● Problem statement
Filter the entries, keeping every line with the string "legend".

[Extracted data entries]
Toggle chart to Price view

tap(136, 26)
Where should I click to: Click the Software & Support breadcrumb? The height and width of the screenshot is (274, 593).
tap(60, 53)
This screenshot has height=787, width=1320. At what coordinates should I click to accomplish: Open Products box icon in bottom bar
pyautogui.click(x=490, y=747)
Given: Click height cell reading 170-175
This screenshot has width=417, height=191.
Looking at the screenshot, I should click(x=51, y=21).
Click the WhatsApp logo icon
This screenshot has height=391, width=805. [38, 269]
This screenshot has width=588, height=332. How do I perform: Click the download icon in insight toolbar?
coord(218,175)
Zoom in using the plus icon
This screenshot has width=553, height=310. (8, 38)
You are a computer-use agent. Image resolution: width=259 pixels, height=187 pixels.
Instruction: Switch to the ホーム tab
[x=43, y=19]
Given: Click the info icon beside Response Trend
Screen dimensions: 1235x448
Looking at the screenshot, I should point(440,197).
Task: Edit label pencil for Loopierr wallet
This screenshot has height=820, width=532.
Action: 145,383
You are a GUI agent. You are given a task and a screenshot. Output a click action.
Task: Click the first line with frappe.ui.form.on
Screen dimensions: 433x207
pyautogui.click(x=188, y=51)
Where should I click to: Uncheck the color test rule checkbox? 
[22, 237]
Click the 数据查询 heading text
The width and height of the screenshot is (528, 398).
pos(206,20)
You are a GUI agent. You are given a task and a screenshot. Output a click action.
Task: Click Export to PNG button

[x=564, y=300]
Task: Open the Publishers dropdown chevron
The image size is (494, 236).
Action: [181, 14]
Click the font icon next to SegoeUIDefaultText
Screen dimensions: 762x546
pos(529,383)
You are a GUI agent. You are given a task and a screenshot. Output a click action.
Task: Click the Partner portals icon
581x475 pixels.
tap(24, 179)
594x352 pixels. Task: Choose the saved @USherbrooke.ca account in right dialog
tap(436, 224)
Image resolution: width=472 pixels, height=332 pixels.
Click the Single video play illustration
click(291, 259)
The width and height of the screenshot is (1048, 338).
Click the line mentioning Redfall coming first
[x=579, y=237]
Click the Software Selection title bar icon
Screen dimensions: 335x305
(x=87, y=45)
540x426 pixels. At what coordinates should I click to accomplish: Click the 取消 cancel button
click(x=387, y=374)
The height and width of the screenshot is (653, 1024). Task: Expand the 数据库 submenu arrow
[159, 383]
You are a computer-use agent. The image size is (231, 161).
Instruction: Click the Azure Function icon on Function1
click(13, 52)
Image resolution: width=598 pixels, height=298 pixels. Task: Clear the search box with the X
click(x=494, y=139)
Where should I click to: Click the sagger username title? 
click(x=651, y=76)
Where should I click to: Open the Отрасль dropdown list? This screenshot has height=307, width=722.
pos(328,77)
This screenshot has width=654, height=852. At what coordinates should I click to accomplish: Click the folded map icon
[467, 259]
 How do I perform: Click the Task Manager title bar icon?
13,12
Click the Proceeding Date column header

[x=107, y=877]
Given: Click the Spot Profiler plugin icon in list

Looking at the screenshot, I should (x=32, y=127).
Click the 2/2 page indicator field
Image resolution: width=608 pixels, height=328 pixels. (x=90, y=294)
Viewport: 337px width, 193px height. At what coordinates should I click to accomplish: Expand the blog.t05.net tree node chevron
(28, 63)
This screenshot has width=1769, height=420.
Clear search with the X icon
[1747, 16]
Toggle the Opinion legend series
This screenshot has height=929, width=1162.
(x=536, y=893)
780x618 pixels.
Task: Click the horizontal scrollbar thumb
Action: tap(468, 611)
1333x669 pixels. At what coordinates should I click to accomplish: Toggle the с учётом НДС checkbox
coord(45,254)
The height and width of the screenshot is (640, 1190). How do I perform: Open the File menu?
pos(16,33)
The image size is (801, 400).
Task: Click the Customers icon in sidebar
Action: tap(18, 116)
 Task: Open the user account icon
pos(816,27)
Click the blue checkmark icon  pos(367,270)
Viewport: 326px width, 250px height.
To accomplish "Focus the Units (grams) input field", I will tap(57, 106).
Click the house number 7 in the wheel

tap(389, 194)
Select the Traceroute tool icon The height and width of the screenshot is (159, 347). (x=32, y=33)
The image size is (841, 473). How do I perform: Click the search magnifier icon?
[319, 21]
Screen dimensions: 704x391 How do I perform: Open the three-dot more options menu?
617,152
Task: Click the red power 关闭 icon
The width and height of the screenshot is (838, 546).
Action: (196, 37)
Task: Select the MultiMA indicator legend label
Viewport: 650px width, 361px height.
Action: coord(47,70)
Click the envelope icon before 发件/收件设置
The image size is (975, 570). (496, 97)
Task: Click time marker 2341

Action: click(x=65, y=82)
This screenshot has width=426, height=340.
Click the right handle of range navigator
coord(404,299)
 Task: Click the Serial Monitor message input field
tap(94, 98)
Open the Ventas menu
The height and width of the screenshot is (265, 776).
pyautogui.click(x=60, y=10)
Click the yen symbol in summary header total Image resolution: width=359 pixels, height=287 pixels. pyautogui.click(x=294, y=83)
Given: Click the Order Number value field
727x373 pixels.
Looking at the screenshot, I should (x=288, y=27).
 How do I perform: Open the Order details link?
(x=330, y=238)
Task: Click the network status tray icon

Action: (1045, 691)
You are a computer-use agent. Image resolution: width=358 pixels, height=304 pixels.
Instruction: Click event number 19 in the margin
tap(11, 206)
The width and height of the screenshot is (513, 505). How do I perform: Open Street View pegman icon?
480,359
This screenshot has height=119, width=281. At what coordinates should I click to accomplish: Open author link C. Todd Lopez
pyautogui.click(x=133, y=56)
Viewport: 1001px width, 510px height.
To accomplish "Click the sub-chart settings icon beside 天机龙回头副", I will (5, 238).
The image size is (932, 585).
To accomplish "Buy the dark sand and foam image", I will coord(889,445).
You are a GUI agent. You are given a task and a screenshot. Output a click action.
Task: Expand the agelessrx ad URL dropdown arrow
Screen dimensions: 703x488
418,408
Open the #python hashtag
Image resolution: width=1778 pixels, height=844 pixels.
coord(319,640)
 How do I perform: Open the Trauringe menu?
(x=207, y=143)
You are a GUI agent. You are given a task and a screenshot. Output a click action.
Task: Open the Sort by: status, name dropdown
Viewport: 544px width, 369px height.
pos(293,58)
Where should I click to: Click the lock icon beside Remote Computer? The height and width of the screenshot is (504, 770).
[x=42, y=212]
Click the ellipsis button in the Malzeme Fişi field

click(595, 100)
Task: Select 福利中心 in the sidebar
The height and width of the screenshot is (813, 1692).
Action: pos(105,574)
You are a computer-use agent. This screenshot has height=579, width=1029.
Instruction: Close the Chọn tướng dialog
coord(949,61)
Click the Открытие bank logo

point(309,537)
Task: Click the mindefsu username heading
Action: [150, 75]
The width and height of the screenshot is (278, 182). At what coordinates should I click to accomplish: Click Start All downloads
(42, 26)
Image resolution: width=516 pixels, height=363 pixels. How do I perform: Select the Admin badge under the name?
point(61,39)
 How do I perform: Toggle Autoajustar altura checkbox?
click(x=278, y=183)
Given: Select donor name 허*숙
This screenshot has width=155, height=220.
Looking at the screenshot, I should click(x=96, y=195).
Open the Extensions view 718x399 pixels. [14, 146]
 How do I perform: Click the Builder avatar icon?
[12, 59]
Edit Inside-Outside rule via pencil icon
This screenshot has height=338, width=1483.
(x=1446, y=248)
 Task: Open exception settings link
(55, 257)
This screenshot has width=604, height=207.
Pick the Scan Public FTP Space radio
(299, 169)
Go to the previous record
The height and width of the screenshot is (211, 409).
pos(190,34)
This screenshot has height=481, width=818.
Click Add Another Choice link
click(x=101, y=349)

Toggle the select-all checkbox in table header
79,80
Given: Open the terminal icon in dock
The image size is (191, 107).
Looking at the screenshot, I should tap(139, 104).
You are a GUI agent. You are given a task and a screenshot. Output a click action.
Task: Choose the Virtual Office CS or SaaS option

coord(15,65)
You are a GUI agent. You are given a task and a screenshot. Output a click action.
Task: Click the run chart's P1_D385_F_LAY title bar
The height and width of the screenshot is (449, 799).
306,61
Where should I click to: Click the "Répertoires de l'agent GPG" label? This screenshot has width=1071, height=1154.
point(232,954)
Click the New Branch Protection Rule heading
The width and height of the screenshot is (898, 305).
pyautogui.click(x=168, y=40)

● Answer to the problem
Toggle the Opinion legend series
Task: Select the MultiMA indicator legend label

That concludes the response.